#### PAGE EXCERPT
#####
Tuesday, July 7, 2015

Bring Your Own Marketplace

The Pentaho Data Integration (PDI) Marketplace is a great place to share your PDI/Kettle contributions with the community at-large.  To add your plugin, you can pull down the marketplace.xml file (via our GitHub repo) and add your own entry, then submit a pull-request to have the entry added to the master Marketplace.

But did you know you could 'host' your own PDI Marketplace?  The Marketplace is designed to read in locations of marketplaces from anywhere you like, via a file at $KETTLE_HOME/.kettle/marketplaces.xml (where KETTLE_HOME can be your PDI/Kettle install directory and/or your user's home directory).  Here's an example file on Gist.

The file contains a list of marketplace entries, which are locations of various lists (aka marketplaces) of PDI plugins. The URLs provided are used to read Marketplace XML files, which contain the PDI Marketplace entries.

This is how I test incoming pull-requests for PDI Marketplace plugins. I use the marketplaces.xml file from the Gist link above, then checkout the pull-request from GitHub. Then I start PDI, go to the Marketplace, find the proposed plugin, try to install, open the dialog (if appropriate), then uninstall (NOTE: reboots are required).  Of course, support for the plugin itself is (perhaps) available via the submitter. These details are available in the PDI Marketplace UI before installation, and all licensing, usage, etc. is provided by the submitter.
#####
[Records of locating words and elements on a page]
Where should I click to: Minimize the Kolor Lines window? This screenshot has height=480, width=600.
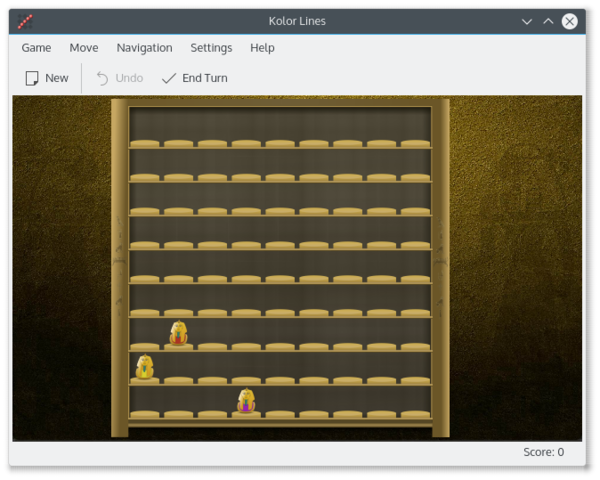tap(527, 21)
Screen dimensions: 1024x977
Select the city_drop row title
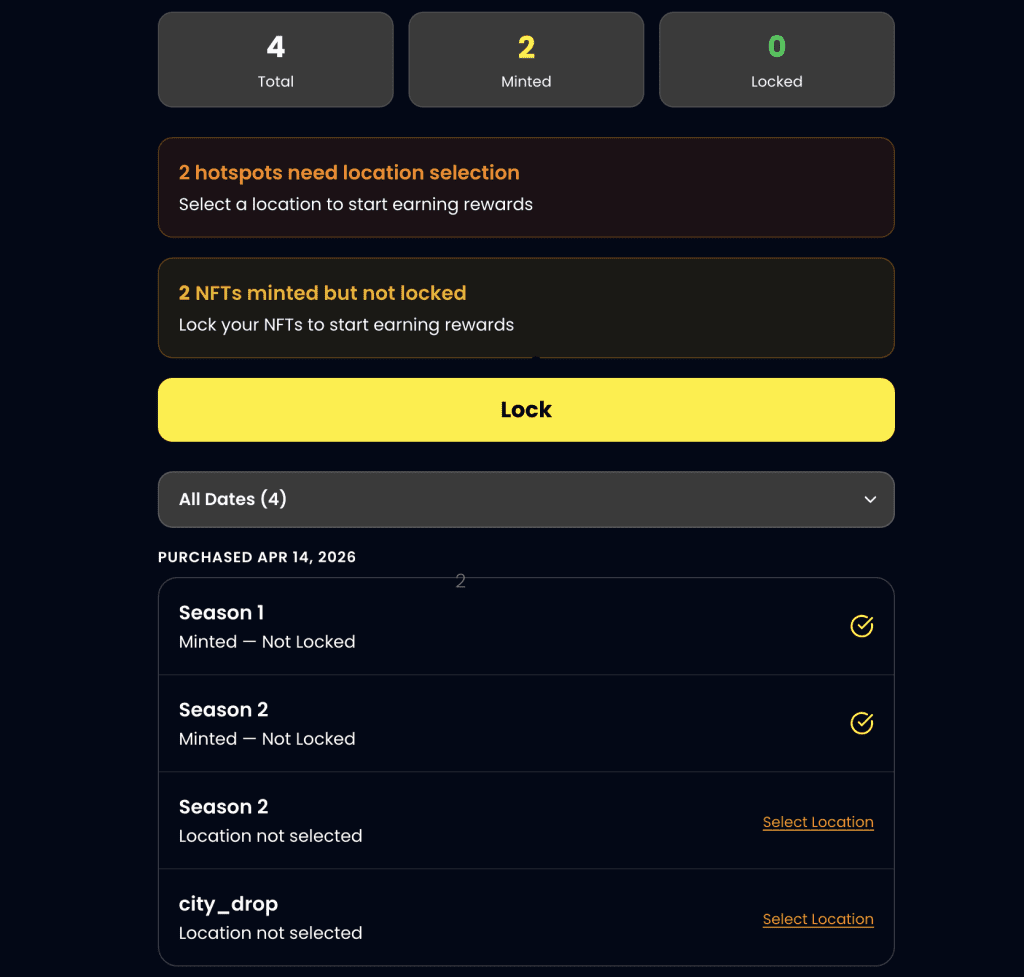pyautogui.click(x=228, y=904)
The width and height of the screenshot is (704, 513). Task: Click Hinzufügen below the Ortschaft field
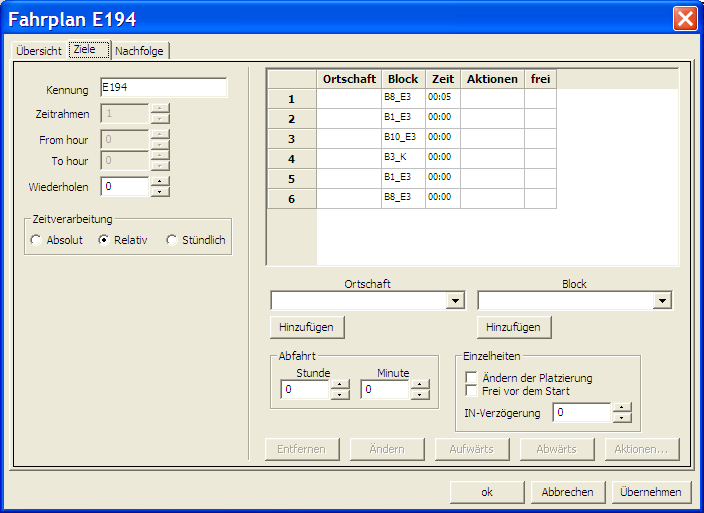307,327
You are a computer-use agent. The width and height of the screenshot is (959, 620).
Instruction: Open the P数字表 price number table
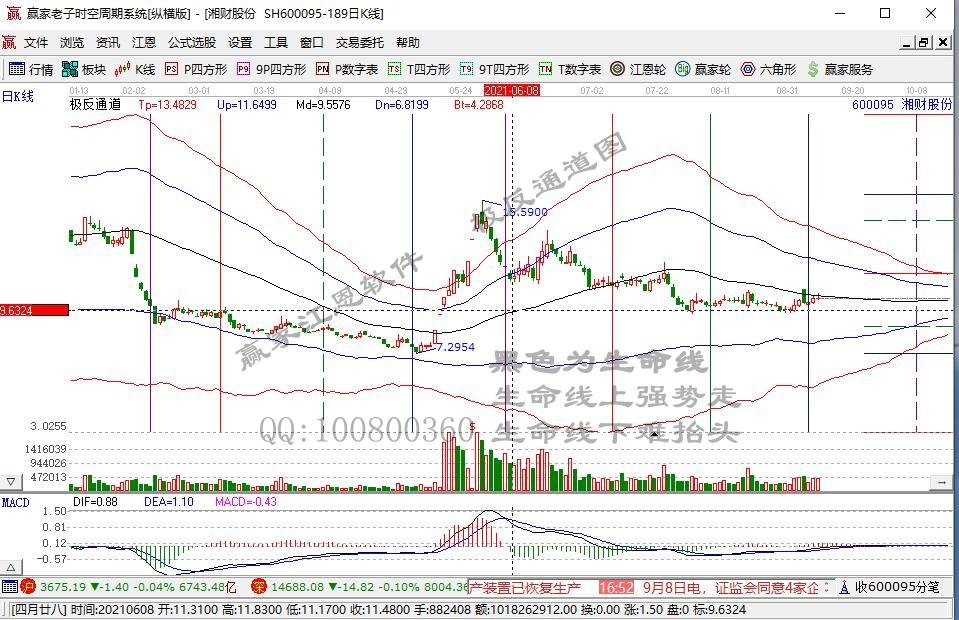click(344, 69)
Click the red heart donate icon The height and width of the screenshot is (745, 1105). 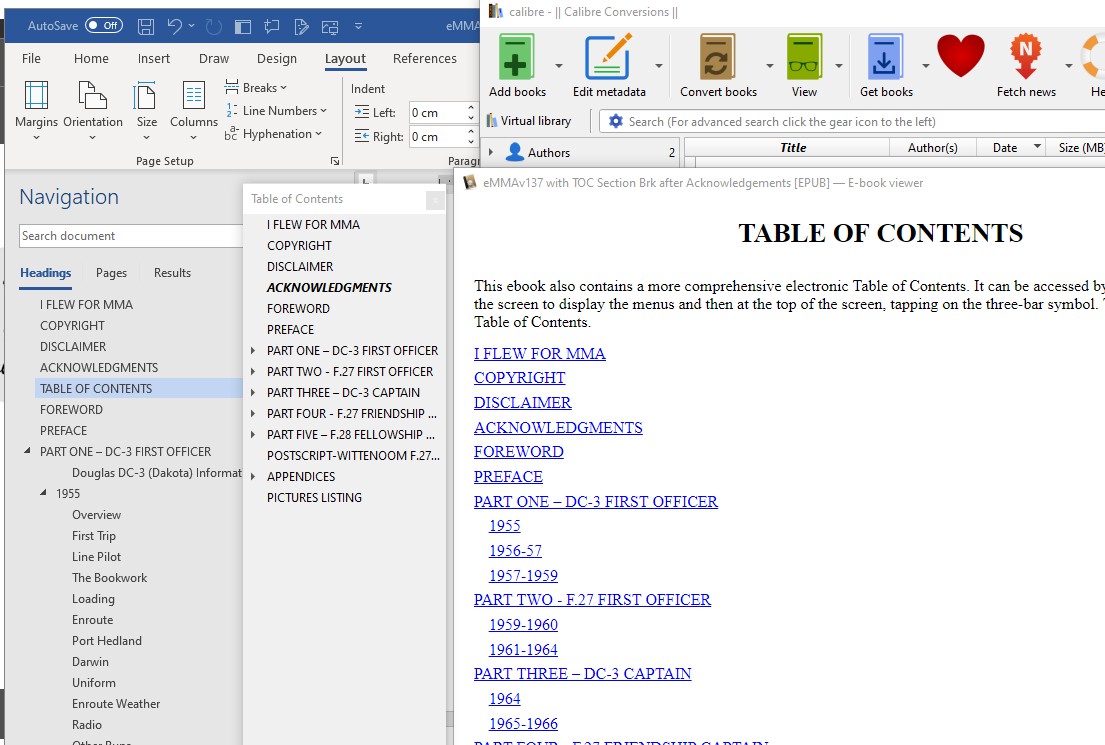click(x=960, y=57)
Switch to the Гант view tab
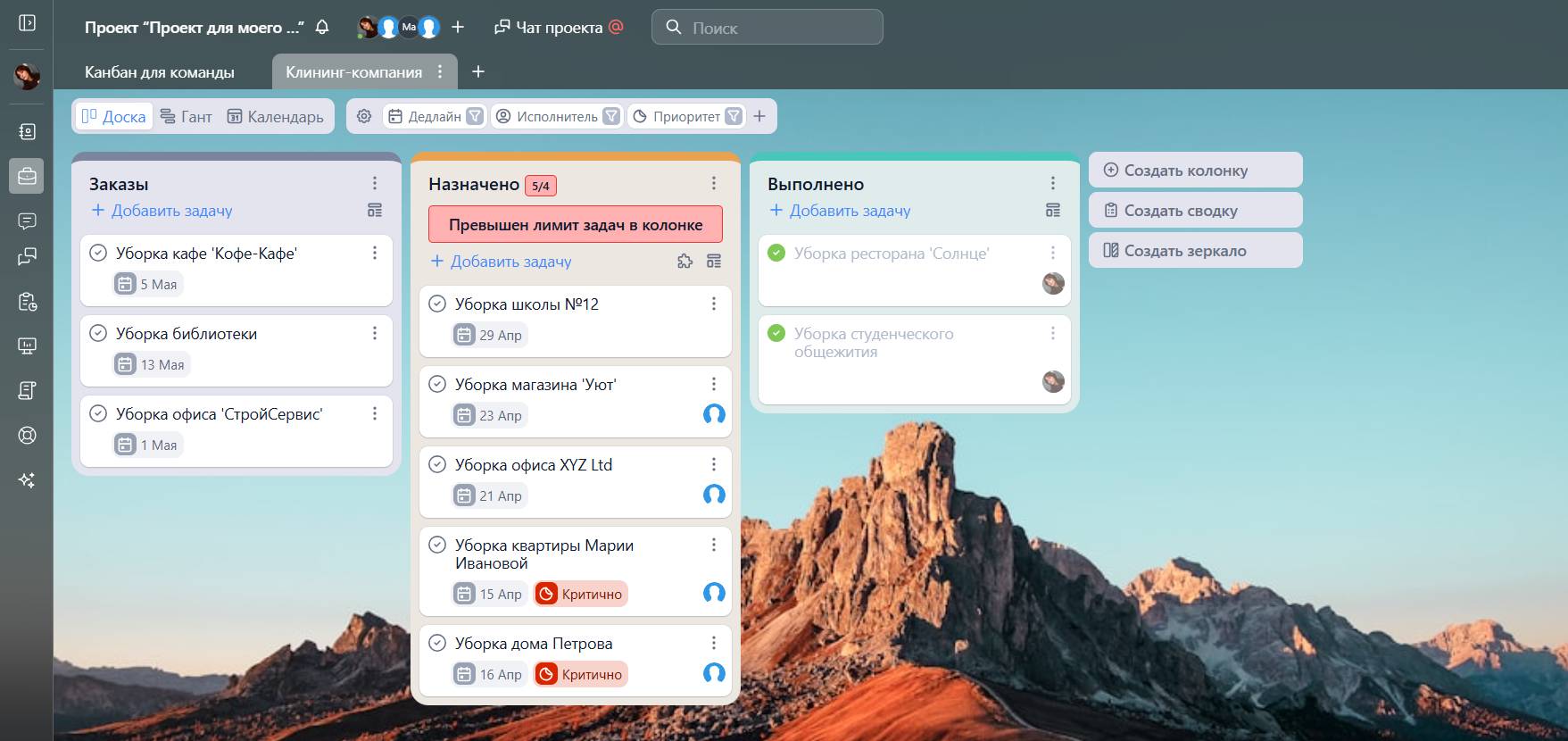The image size is (1568, 741). click(x=187, y=116)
#####
#### REQUIREMENTS
**A.** In the PDI Marketplace post, where does the Marketplace look for the file that lists marketplace locations?
**B.** Continue the PDI Marketplace post, picking up after its final sentence.
You won't need any of the lines above.

#### OUTPUTS FOR THE TASKS
**A.** At $KETTLE_HOME/.kettle/marketplaces.xml.

**B.**
The benefit of having a marketplaces.xml is that you can decide the list of PDI plugins available for download.  If your clients have a marketplaces.xml that only point at your own repositories / locations for plugins, then you can control which plugins can be downloaded by those clients.  For developers (as I show above), you can use it for testing before submitting your pull-request.  For consultants / OEMs, you can decide which plugins should show up in the list.  This mechanism is very flexible and should support most use cases.

In closing, I personally review many of the PDI Marketplace entries (aka pull-requests in GitHub), please let me know if you have any issues with announcing your plugin or otherwise contributing to our community.

Cheers!
- Matt

Friday, April 3, 2015

Command-line utility for PDI Marketplace (using Spoon?!)

The PDI Marketplace is a great way to extend the capabilities of your PDI installation, using excellent contributions from the community, and some less-excellent ones from yours truly ;)  At present, the Marketplace is a core PDI plugin (meaning it is not in the engine itself, but is included in all PDI distributions, both CE and EE).

As a proper plugin, its classes and "API" methods are not so easily accessible from the outside world, although it is possible using reflection or other methods. The good news is that because it is a core plugin, we know the JAR(s) will always be in a constant location (provided you haven't uninstalled or deleted it manually). Thus we could always add the plugins/market folder to our library/class paths if we needed direct access to the API.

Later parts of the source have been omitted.